And there's actually some good aspects to this that can help the team. And so at your website, you offer these tools. Were those instruments or those evolutions of instruments that you used as part of the program or did you have, since it's a nine month long program, you may have had different tools that allowed you to assess, evaluate, and develop those attributes. Yeah, my knowledge on this stuff was way less mature when I started, when I was doing it at the unit. Now, the advantage I had at the unit was that we, that our, our selection process, that nine months was very intense. So we already had environmental and experiential things in place that we could just say, oh, okay, I can see it quite viscerally.

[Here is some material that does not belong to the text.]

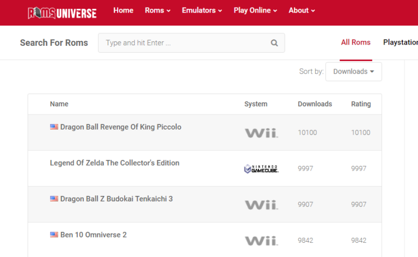
Task: Click the Wii logo beside Ben 10 Omniverse 2
Action: click(x=261, y=241)
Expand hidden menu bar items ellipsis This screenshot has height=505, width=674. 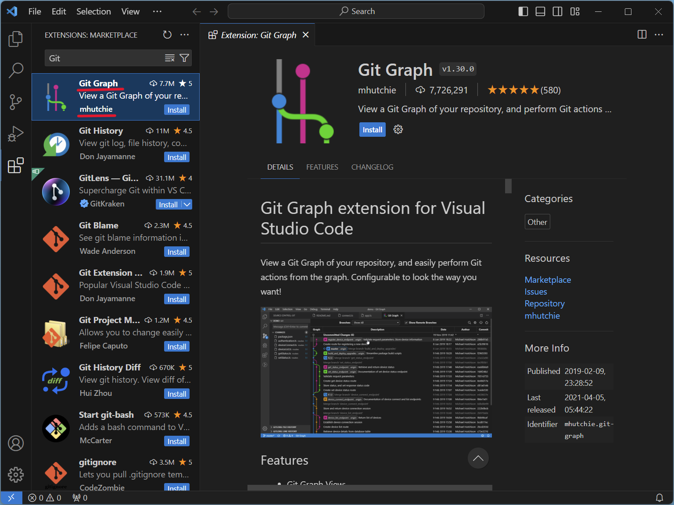click(x=157, y=12)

I mean, I can see what I'm, as long as I've changed, now that I've changed my optic and I know what I'm looking for, that it just shows up, it highlights, right? So the assessment tools were generated and created as I was writing the book, because I felt like, hey, when I write this book, I want to actually give people an opportunity to, I mean, the first question they're gonna ask when they read the book is, oh, where do I stand, right?

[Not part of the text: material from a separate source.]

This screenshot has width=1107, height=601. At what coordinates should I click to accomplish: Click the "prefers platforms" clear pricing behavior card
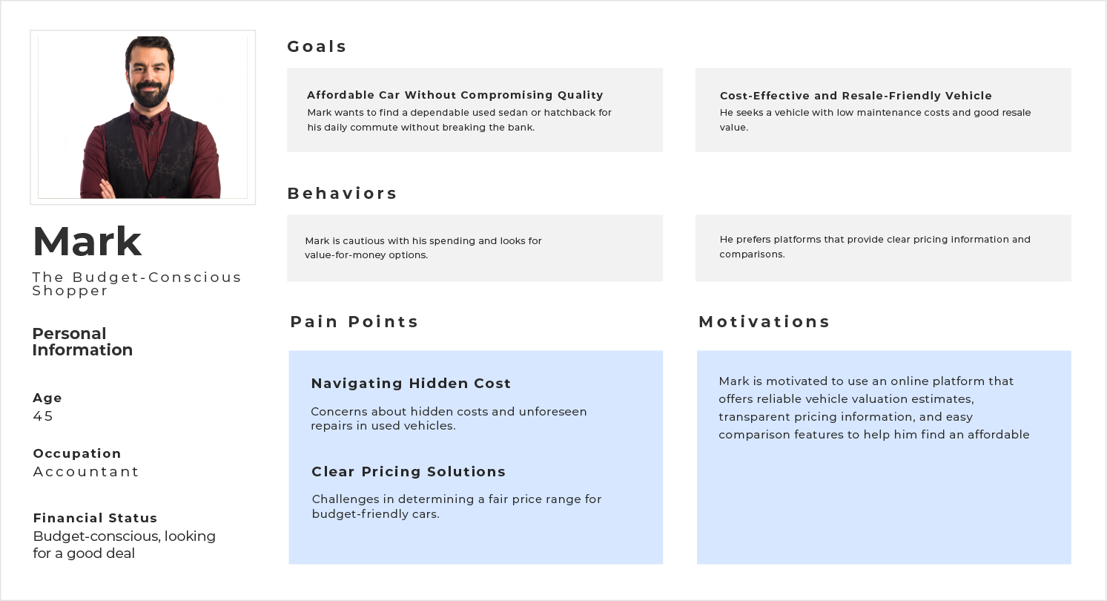[882, 247]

So I wanted to give people an opportunity to do that. Now we're continuing to modify those and we're hoping to come up with a, we should have the, we have the leadership and team ability ones done, so those should be available here soon, because right now it's this grit, mental acuity, and drive, and then we're gonna upgrade the grit, mental acuity, and drive ones. But bottom line, it was done in conjunction with the book and writing the book so that someone could read the book and then go there and get a sense of where they stood.
And so, and so, and it's been, it's been a fun tool and it's been fun to have people use that. That's fantastic. So you retired from service in 2017 and made this pivot into being an author, being a speaker, a consultant. And it crosses my mind that you're definitely developing skills that would help in that regard, but it's not like, I'm not picturing you in Coronado sitting on the beach between exercises working on your grammar. Like your development as an author was something that came late in the game, relatively speaking.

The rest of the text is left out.